山形市の戸田屋正道さん

山形市にある戸田屋正道さん。

壽屋のある東根市から車で南へ40分ほど。県庁所在地ということもあり、
雪も少ない都会へ行くから!ということで気合いを入れていつも履いているドタドタの雪靴ではなく、ブーツに履き替えた私。

迎えてくれた戸田屋三代目健志さん。長靴でした・・・・笑

3人目のお子さんにして、初の娘さんが産まれたばかりの健志さんは、いつもながらなかなかのナイスガイです!

山形市内の昔から市街地、小性町にある戸田屋さん。

店内は、いつ訪れても格調高い雰囲気が漂います。

今回「おうちでおひな祭セット」に入るのは「菜の花しぐれ」です。

菜の花しぐれは、卵の黄身を練り込んだ餡に茹でた菜の花を細かく刻んで混ぜ込み自家製のこし餡を包み、強い蒸気で蒸し上げてヒビ割れを入れたいわゆる黄身時雨をアレンジした創作菓子です。

卵の濃く深い味わいと菜の花のほろ苦さ、そして餡の甘さが三位一体となって、口の中でホロホロとほどけていきます。

春の訪れを一足先にお菓子で感じて頂きたく、毎年年明けとともに販売を始めます。 卵の黄身色に菜の花の緑、そして小豆の紅色が楽しい雛祭りに彩りを添えます。

戸田屋さんの工場内で「菜の花しぐれ」の最終工程の部分を見せていただきました。

自家製のこし餡を、卵の黄身と茹でた菜の花を細かく刻んで混ぜ込んだ外側の餡で包んでいきます。

思わずねんど遊びを想像してしまった不謹慎な私ですが・・・。

健志さんによりますと、これは菓子職人の基本の作業。この作業がスムーズにできるようになるまで一年はかかるんだそうです!

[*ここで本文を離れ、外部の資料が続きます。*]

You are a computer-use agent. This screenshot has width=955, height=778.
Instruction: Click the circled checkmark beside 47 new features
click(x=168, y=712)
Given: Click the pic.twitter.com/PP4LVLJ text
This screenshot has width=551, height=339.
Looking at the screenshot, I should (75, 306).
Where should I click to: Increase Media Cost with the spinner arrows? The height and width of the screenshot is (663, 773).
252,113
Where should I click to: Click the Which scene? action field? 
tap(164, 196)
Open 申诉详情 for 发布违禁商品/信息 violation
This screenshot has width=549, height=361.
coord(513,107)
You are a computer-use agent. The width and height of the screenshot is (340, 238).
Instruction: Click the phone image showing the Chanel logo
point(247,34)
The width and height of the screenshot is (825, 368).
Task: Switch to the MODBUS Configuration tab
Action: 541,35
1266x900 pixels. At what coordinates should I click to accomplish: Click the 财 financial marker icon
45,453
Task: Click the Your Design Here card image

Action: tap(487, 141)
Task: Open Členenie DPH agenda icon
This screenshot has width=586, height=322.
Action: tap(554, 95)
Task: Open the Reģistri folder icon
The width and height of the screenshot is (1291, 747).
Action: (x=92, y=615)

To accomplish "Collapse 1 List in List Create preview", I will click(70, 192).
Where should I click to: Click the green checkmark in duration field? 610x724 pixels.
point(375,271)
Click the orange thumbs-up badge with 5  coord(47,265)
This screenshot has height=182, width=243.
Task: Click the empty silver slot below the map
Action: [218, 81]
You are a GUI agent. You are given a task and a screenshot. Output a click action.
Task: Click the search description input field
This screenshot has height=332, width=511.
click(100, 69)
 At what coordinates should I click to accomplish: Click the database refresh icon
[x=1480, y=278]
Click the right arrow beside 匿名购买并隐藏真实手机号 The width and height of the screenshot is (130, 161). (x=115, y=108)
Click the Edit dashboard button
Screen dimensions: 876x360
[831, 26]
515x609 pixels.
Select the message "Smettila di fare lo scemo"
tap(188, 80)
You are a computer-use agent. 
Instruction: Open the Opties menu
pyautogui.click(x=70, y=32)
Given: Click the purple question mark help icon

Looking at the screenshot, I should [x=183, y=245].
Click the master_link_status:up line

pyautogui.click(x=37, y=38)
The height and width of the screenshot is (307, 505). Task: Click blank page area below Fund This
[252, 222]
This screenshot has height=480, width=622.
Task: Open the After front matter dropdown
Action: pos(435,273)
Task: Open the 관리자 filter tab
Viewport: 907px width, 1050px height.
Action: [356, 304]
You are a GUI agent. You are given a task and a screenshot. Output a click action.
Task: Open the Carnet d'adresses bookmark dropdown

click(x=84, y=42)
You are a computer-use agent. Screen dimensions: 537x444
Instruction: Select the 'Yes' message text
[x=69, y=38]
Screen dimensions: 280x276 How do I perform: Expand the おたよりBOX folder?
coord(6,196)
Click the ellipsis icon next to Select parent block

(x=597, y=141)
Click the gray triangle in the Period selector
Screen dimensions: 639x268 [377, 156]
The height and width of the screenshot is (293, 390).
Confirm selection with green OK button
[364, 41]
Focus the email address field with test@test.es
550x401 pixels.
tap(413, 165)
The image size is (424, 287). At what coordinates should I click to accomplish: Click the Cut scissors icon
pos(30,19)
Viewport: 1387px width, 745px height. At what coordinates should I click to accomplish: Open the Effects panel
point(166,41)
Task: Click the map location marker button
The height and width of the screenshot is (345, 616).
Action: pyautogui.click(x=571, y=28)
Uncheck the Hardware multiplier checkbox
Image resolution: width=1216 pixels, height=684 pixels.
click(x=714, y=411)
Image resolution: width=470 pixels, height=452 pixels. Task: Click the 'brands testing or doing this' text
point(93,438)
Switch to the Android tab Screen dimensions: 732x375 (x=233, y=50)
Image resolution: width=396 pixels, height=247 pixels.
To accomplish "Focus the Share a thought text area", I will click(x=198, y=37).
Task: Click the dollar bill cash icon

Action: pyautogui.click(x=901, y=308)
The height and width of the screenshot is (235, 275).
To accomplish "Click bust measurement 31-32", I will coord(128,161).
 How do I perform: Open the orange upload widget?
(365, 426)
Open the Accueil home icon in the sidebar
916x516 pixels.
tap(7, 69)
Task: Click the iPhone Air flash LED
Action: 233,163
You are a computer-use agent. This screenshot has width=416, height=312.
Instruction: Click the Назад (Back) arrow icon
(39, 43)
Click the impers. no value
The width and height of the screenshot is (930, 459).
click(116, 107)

説明をしながらも、手は休みことなく動き続け、どんどんと出来上がっていきます。

菓子職人の手さばき。とても美しい動きに見とれてしまいました。

丸々と並んだ「菜の花しぐれ」は、もくもくと蒸気が上がる蒸し器に入れられます。

あまーい香りが工場内に漂います。

蒸しあがった「菜の花しぐれ」

「菜の花しぐれのひび割れは、時雨は降った雨の後になぞらえているんですよ。」と健志さん。

和菓子は文学的でもあるのですね。

戸田屋さんでは、可能な限り、産地・生産者が明確な厳選した材料を使用してお菓子作りをしていらっしゃいます。

経営理念には、

お客様に心の底から喜んでいただける徹底した菓子づくりと、お客様に「どうぞお幸せに」と祈りの販売をすることにより品性資本を蓄える。

とあります。

しあわせや喜びのそばにあるお菓子だからこそ、召し上がってくださるお客様のことを大切にという姿勢、私どももしっかり見習って参ります。

季節ごとのフルーツを包み込んだ大福や、和と洋の融合から生み出した「ドラトッツオ」の大ヒットなど、話題に事欠かないお菓子やさんです。